Triple-negative breast cancer (TNBC) is the most aggressive subtype of breast cancer, accounting for the majority of breast cancer-related death. Due to the lack of specific therapeutic targets, chemotherapeutic agents (e.g., paclitaxel) remain the mainstay of systemic treatment, but enrich a subpopulation of cells with tumor-initiating capacity and stem-like characteristics called cancer stem cells (CSCs); thus development of a new and effective strategy for TNBC treatment is an unmet medical need. Cancer nanomedicine has transformed the landscape of cancer drug development, allowing for a high therapeutic index. In this study, we developed a new therapy by co-encapsulating clinically approved drugs, such as paclitaxel, verteporfin, and combretastatin (CA4) in polymer-lipid hybrid nanoparticles (NPs) made of FDA-approved biomaterials. Verteporfin is a drug used in the treatment of macular degeneration and has recently been found to inhibit the Hippo/YAP (Yes-associated protein) pathway, which is known to promote the progression of breast cancer and the development of CSCs. CA4 is a vascular disrupting agent and has been tested in phase II/III of clinical trials. We found that our new three drug-NP not only effectively inhibited TNBC cell viability and cell migration, but also significantly diminished paclitaxel-induced and/or CA4-induced CSC enrichment in TNBC cells, partially through inhibiting the upregulated Hippo/YAP signaling. Combination of verteporfin and CA4 was also more effective in suppressing angiogenesis in an in vivo zebrafish model than single drug alone. The efficacy and application potential of our triple drug-NPs were further assessed by using clinically relevant patient-derived xenograft (PDX) models. Triple drug-NP effectively inhibited the viability of PDX organotypic slide cultures ex vivo and stopped the growth of PDX tumors in vivo. This study developed an approach capable of simultaneously inhibiting bulk cancer cells, CSCs, and angiogenesis.

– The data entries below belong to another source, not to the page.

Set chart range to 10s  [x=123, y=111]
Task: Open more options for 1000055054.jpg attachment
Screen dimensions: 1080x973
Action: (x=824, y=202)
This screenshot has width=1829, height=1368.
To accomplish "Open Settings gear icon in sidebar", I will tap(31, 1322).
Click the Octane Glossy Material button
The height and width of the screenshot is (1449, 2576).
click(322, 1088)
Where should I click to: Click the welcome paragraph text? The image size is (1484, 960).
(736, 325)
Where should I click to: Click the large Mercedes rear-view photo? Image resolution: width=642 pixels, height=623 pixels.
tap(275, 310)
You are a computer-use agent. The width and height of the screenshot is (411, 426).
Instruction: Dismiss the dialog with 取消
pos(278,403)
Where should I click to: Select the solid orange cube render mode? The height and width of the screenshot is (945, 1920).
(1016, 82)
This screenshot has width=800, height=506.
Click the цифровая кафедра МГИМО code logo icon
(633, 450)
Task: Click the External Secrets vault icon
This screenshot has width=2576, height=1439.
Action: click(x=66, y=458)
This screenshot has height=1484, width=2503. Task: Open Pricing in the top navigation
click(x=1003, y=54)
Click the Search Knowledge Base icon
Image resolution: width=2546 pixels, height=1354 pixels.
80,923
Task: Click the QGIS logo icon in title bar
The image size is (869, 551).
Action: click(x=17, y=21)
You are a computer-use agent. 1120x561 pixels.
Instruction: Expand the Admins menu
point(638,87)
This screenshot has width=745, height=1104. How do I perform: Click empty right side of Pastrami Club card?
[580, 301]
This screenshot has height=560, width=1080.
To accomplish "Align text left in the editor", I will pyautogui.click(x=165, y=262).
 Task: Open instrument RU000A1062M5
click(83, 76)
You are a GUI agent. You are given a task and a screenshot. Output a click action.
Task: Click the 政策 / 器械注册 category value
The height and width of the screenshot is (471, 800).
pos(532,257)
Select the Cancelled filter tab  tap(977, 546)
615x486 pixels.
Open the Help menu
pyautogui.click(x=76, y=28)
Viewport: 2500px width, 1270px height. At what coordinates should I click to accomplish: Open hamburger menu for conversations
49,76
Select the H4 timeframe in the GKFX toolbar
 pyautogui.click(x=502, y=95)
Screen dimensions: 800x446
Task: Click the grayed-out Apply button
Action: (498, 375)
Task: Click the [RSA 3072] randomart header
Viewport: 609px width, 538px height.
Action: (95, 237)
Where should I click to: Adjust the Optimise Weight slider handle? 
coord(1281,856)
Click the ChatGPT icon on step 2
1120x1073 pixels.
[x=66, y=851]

三阴性乳腺癌(TNBC)是最具侵袭性的乳腺癌亚型,占乳腺癌相关死亡的大多数。由于缺乏特定的治疗靶点,化疗药物(如紫杉醇)仍然是系统治疗的主要手段,但会使具有肿瘤起始能力和干细胞样特征的细胞亚群丰富,称为癌症干细胞(CSC);因此,开发新的有效的 TNBC 治疗策略是未满足的医疗需求。癌症纳米医学改变了癌症药物开发的格局,使治疗指数更高。在这项研究中,我们通过共包封临床批准的药物,如紫杉醇、维替泊芬和 combretastatin(CA4),开发了一种新的治疗方法,这些药物封装在由 FDA 批准的生物材料制成的聚合物-脂质杂化纳米颗粒(NP)中。维替泊芬是一种用于治疗黄斑变性的药物,最近发现它可以抑制 Hippo/YAP(Yes 相关蛋白)通路,该通路已知可促进乳腺癌的进展和 CSC 的发展。CA4 是一种血管破坏剂,已在 II/III 期临床试验中进行了测试。我们发现,我们的新三药-NP 不仅能有效抑制 TNBC 细胞活力和细胞迁移,而且还能显著减少 TNBC 细胞中紫杉醇诱导和/或 CA4 诱导的 CSC 富集,部分是通过抑制上调的 Hippo/YAP 信号。与单独使用单一药物相比,维替泊芬和 CA4 的联合使用在体内斑马鱼模型中更能有效地抑制血管生成。我们还使用临床相关的患者来源异种移植(PDX)模型进一步评估了三药-NP 的疗效和应用潜力。三药-NP 有效地抑制了体外 PDX 器官型幻灯片培养物的活力,并阻止了体内 PDX 肿瘤的生长。这项研究开发了一种能够同时抑制肿瘤细胞、CSC 和血管生成的方法。